As I walked back down the corkscrew, I replayed those lasts few seconds of Whitton’s life. I could have grabbed him, pulled him back to safety. I could have shot him to disable him. I could have told him that I wouldn’t send the recording anywhere. I had all of those options in my head as I watched him climb onto that wall. There could have been a different outcome. But in the deepest recesses of my conscience, I didn’t want any other outcome.

I left the parking ramp, climbing over that same chain-link fence by the dumpster, and entered the alley only a few feet away from Whitton’s shattered body.





CHAPTER 33


It was strange to find Ana still sitting on my couch when I came home. Before I walked in, I peeked in through a small window pane on my back door. I could see that she was going through my investigation file on Zoya. She held the picture of her dead sister in her hand, pressing it against her lips. At the sound of the door opening, Ana put the photograph down and sat up, her attention focused sharply on me.

Neither of us spoke at first. She appeared to be reading my face, trying to ascertain what had happened at the parking ramp. I was stalling because I didn’t know how I would tell her about Whitton’s death.

It was Ana who broke the silence.

“You met with my husband?” she said in a flat tone.

“I did.”

“And did he tell you what you wanted to hear?”

I opened my mouth to answer, but the words did not come out. I sat down on the couch next to her. If she had been lying to me about her hatred for Whitton, this moment would bring that lie to the surface.

“Ana, I have some bad news.”

I paused, looking for a reaction. Her facial expression did not change.

“Reece is dead,” I said.

She inhaled a small gasp. Then she closed her eyes and sighed, a slight smile edging up in the corners of her mouth. “How did he die?” she asked.

“He . . . jumped off the roof of the parking ramp. It was an eight-story fall.”

“He jumped? You did not push him?”

I was taken aback by the question. This woman does not mince words. “No, I didn’t push him.”

“I would not have been upset if you had,” she said. “Did he tell you anything about Zoya’s death before he . . . jumped?”

“He didn’t tell me all that much.
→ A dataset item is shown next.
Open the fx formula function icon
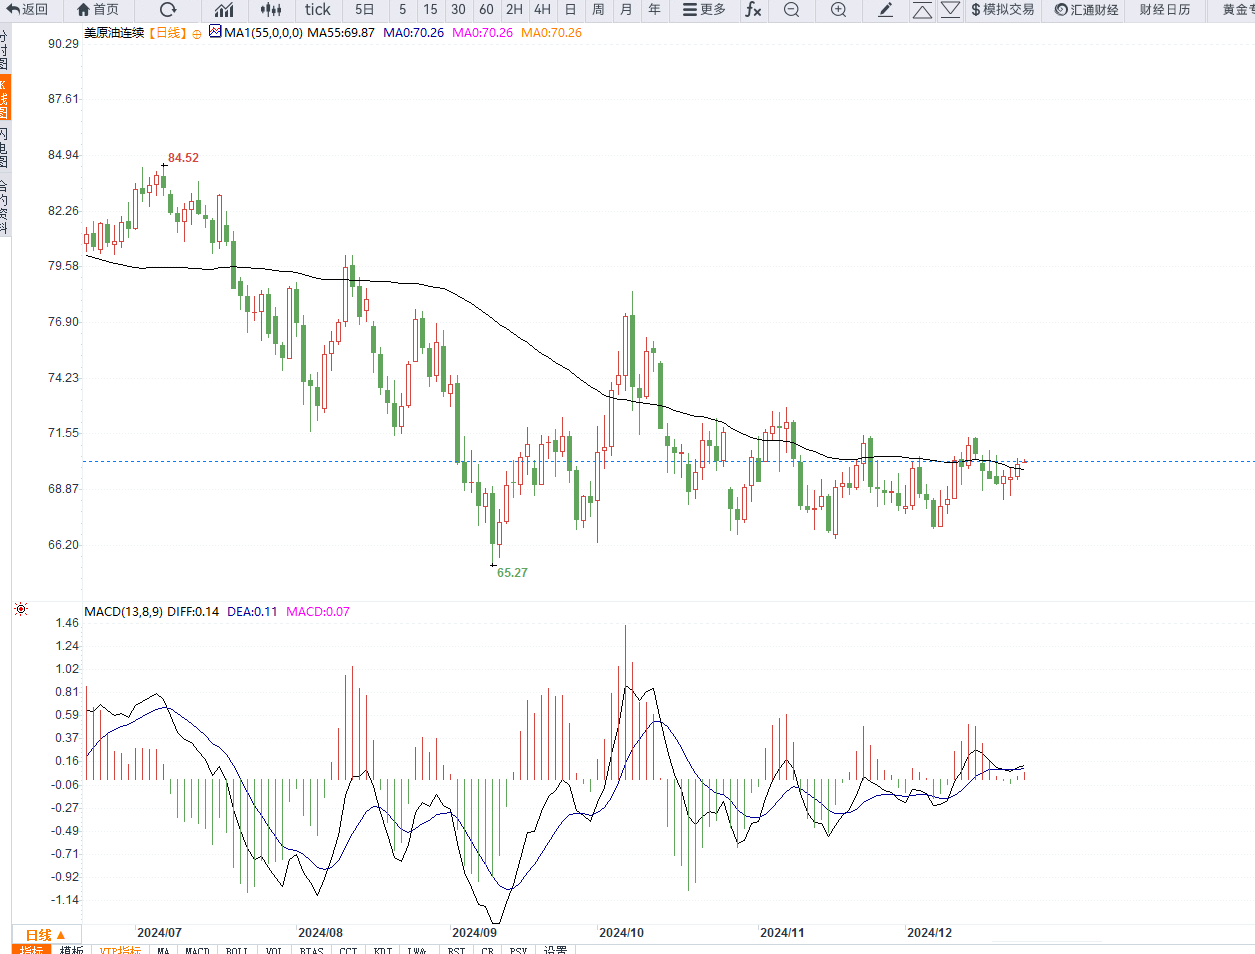 tap(753, 10)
I’m afraid our conversation took a bad turn right away. You think he killed Zoya?”

“Mikhail is the one responsible for Zoya’s death. Not Reece.”

“How do you know?”

Ana looked at the photo in her hand. “Nothing happens to one of Mikhail’s girls without Mikhail’s permission. She was not even supposed to be in this country. He promised me. We had struck a bargain. I kept my end of the bargain. He did not.”

“I need to know everything you can tell me about Mikhail. I need to go to him tonight, before he finds out that Reece is dead.”

Ana cast her eyes down and shook her head. “You will not find him tonight. He is gone. When he saw me in the club—and he saw you pull me out—he knows. He sent Reece to meet with you. They want to know what you know. They want to see how close you are to the truth about Zoya. By now, Mikhail is on his way to Canada.”